How Virus Antibody Drugs Work (In Theory)

Source: Business Insider

Over the weekend, U.S. president Donald Trump, his wife Melania Trump, and former New Jersey governor Chris Christie announced that they have tested positive for the Covid-19 coronavirus and have begun isolating.

Trump’s age (74) and weight puts him at an increased risk for a more serious case of the disease. He will be at Walter Reed National Military Medical Center for several days. White House physician Sean Conley said Trump has received an injection of 8 grams of Regeneron’s experimental antibody drug, which is a combination of two antibodies and called REGN-COV2. How is antibody medication developed?

In response to detecting an invading threat, the human body’s immune system produces virus-fighting proteins called antibodies. In this case, that invader is the coronavirus, which infects cells and hijacks them to produce more of the virus.

Our bodies pump out tons of customized antibodies to fight back and stop the virus.
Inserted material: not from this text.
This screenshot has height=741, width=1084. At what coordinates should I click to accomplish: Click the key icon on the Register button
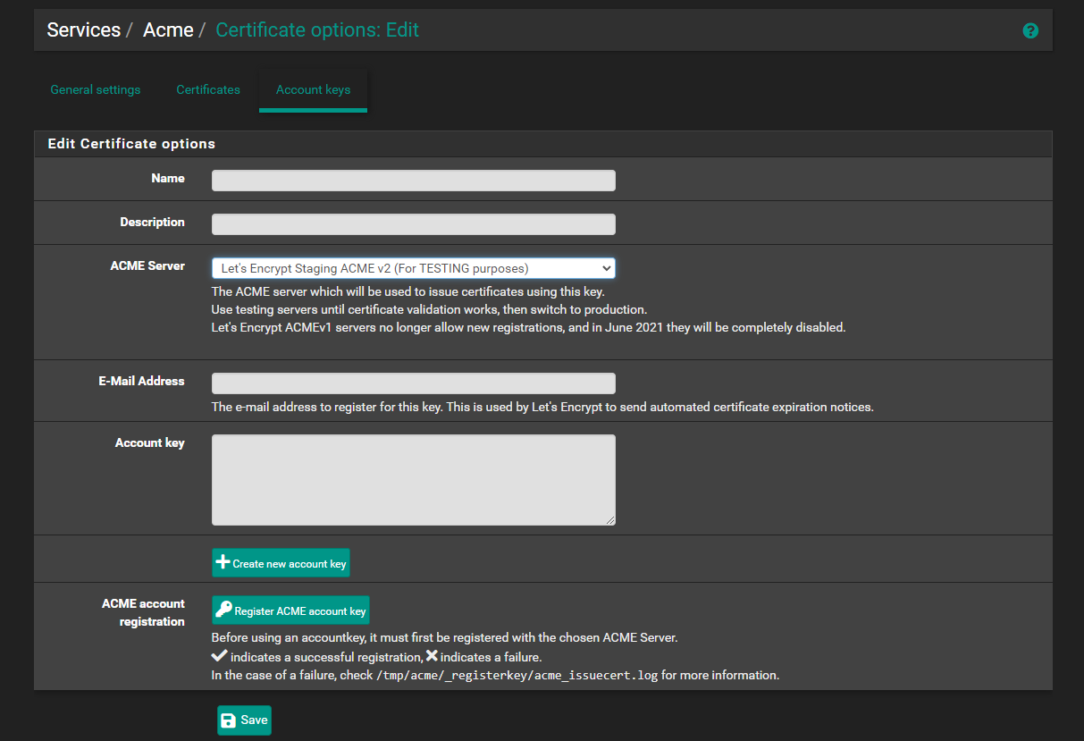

To make a virus therapeutic, a large pool of antibodies is collected and sorted through to find the most potent ones for fighting the coronavirus.
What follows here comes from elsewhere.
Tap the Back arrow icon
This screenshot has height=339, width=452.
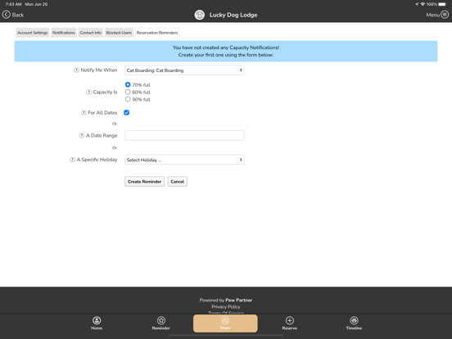[7, 15]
These often come from blood donations from recovered COVID-19 patients or from testing animals. The donated plasma full of antibodies is injected into sick patients. The approach requires lots of recovered blood donors — making it difficult to scale — and has not yet been proved effective for this pandemic, despite securing an emergency approval from the FDA.

Early studies from France and China appeared to show promisde that the drug hydroxychloroquine worked, encouraging many doctors, as well as Trump himself. The Food And Drug Administration (FDA) issued an emergency approval to treat hospitalized patients in late March. However, the initial findings were severely flawed by the limitations of the studies.
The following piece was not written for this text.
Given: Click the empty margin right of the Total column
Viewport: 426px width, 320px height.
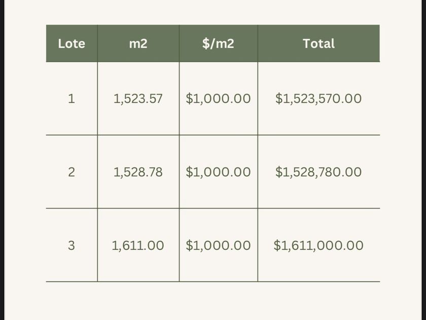Looking at the screenshot, I should coord(401,152).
The trials enrolled tiny groups of patients, or lacked a control group against which to compare the results. Studies that enrolled more people and tested the pills against a placebo group consistently found no benefit for hydroxychloroquine.

The negative trial results, which have been published in top peer-reviewed medical journals, found hydroxychloroquine didn’t prevent COVID-19 in people exposed to the virus, nor did it help hospitalized patients recover faster. In June, the FDA revoked the emergency-use authorization for hydroxychloroquine and chloroquine. A top-ranking government official later said there was political pressure put on the agency to green-light the drug.

The FDA has given emergency-use authorization to two coronavirus treatments: the antiviral remdesivir and convalescent plasma. In addition, the steroid dexamethasone has shown promise in patients with acute infections.